▸ WHAT TO PRODUCE: Please find every line in the entries below that contains the string "time", and copy it.

▸ SUPPLIED ENTRIES:
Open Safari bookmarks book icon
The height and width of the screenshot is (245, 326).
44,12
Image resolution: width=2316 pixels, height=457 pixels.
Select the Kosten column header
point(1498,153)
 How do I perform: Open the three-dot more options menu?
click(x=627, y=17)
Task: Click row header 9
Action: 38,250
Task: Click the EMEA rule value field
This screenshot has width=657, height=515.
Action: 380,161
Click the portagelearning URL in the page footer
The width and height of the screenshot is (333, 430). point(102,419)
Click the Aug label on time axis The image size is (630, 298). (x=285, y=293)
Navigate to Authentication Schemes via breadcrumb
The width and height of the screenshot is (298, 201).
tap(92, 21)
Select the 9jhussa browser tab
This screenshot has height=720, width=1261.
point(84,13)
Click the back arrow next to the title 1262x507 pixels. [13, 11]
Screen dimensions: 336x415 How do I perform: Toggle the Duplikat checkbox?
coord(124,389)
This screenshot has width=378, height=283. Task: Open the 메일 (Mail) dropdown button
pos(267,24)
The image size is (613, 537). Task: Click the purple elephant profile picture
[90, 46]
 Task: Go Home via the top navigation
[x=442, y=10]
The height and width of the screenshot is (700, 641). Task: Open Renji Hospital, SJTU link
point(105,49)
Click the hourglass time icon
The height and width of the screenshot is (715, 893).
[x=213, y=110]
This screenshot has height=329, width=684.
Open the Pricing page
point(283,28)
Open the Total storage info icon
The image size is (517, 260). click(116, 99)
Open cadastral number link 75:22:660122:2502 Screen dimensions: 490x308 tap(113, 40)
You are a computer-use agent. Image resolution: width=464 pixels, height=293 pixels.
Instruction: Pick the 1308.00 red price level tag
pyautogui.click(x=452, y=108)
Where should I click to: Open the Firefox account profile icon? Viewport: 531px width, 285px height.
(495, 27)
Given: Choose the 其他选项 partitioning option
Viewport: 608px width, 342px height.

▸ EXERCISE RESPONSE:
Click the Aug label on time axis The image size is (630, 298). (x=285, y=293)
Click the hourglass time icon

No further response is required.